The pace of slowdown at Gucci began to flatten. Revenues rose 10.7 percent on a comparable basis in the third quarter, exceeding consensus estimates for an 8 percent increase. This was down from 12.7 percent in the second quarter, and from 35.1 percent during the same period a year ago.
The brand has seen its growth normalize after several years of stratospheric increases under ceo Marco Bizzarri and creative director Alessandro Michele. Gucci accounted for more than 60 percent of Kering’s revenues, and 82 percent of its operating profit, in the first half.
Duplaix said the brand was delivering on the objectives set out by Bizzarri at an investor day last year. “Gucci is implementing its strategy with determination,” he said on the call. “Its brand desirability is strong and fueled healthy growth in key product categories.”
While retail sales in North America again fell by 2 percent, amid continued fallout from the scandal over a balaclava-style sweater that critics said evoked blackface, Duplaix said Gucci has resumed marketing activities in the region, including a takeover of the Saks Fifth Avenue flagship windows in New York City.
The executive predicted that Gucci would meet its target of high-single-digit growth in the second half, and said he still expected an improvement in its operating margin, which stood at a record 40.6 percent in the first six months of the year.
He did not address the upcoming management changes at Gucci, with news on Thursday that Jacopo Venturini, its executive vice president, merchandising and markets, is leaving the firm. Venturini is a highly regarded and experienced industry veteran who joined Gucci in 2015 from Valentino and, before that, worked at Prada.
Growth at Saint Laurent also slowed in the quarter, with organic sales rising 10.8 percent, down from 15.8 percent in the second quarter and from 16.1 percent in the same period a year ago. The brand was penalized by its high exposure to France and its relative under-penetration of the Chinese market, Duplaix said.
Saint Laurent opened its first three flagship stores in China at the beginning of the year and sees more opportunities to expand in mainland China, Italy and in the travel retail channel. Meanwhile, it has been working to redress its reliance on leather goods by tweaking its price architecture for ready-to-wear and shoes.
“There was a need to be more balanced in terms of price and just to be sure that we can address all the different types of clientele,” Duplaix said. “For example, in shoes, there was no offer in the sneaker category.”
Bottega Veneta saw some improvement as creative director Daniel Lee showed his second collection for the label, with like-for-like sales up 6.9 percent in the three-month period, following an increase of just 0.8 percent in the second quarter. The brand had registered an 8.4 percent drop in sales in the third quarter of 2018.

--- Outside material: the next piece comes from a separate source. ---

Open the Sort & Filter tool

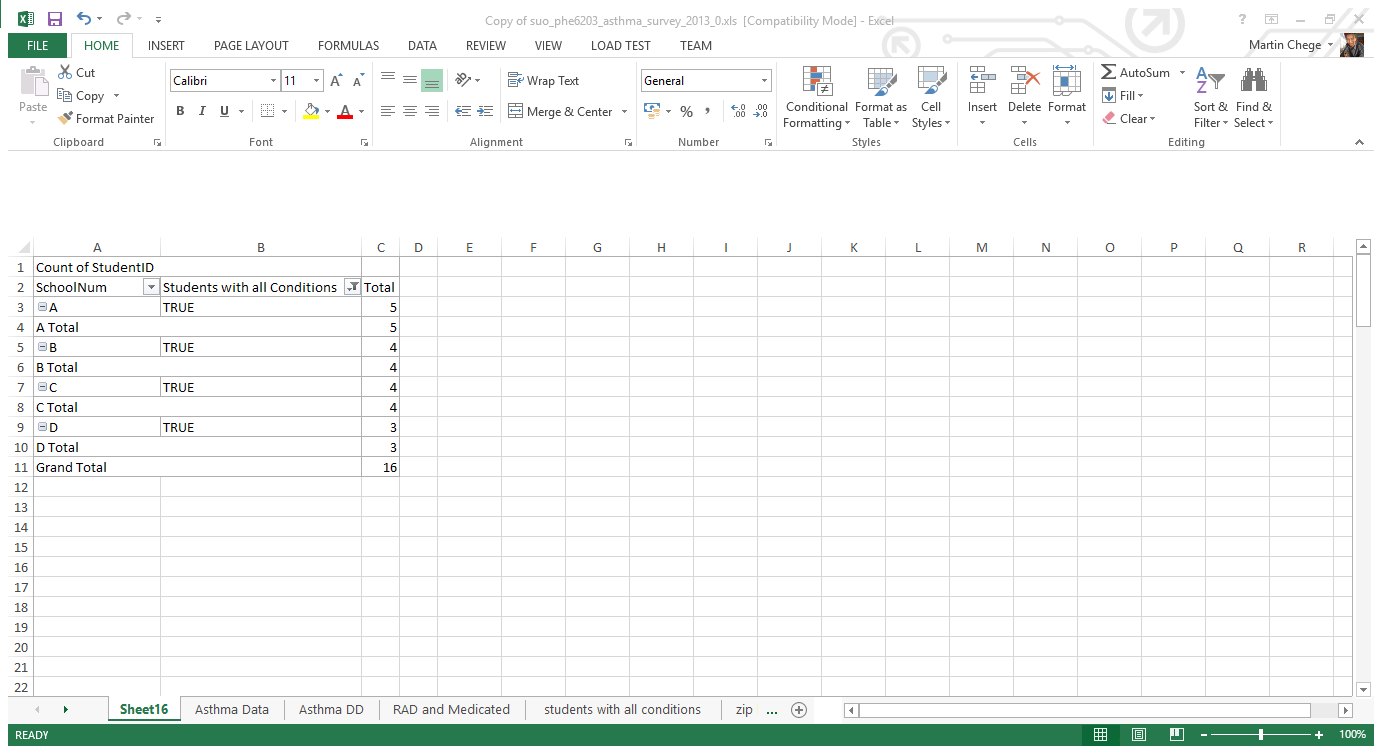(1210, 83)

Customers in Western Europe and North America have responded enthusiastically to the new product offer, but Japan and China are still lagging. “Bottega Veneta’s momentum is building up,” Duplaix said. “We expect the brand to gradually return to the status it deserves within our ensemble of brands.”
While Kering’s performance lagged that of other French luxury players, analysts sounded a positive note, underlining the likelihood of a “soft landing” for Gucci and the group’s resilience in the face of the Hong Kong turmoil.

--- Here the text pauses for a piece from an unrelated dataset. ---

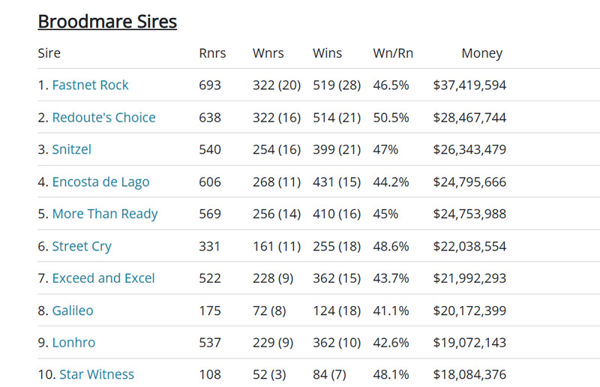Click the Rnrs column header
The width and height of the screenshot is (600, 387).
coord(212,53)
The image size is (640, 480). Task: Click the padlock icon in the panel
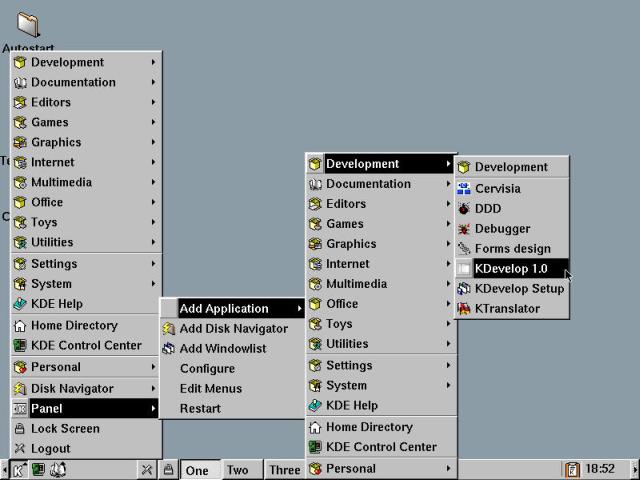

Earlier on Thursday, Hermès reported sales rose 18.2 percent in the third quarter as Asian revenues surpassed growth in all other regions. Meanwhile, LVMH Moët Hennessy Louis Vuitton said earlier this month its revenues were up 17 percent during the period, despite a 25 percent drop in business in Hong Kong.
“All in all, Gucci’s performance in Q3 should reassure the market and supports our thesis on Kering as having the greatest potential for re-rating in the luxury sector for 2020,” said Rogerio Fujimori, analyst at RBC Capital Markets.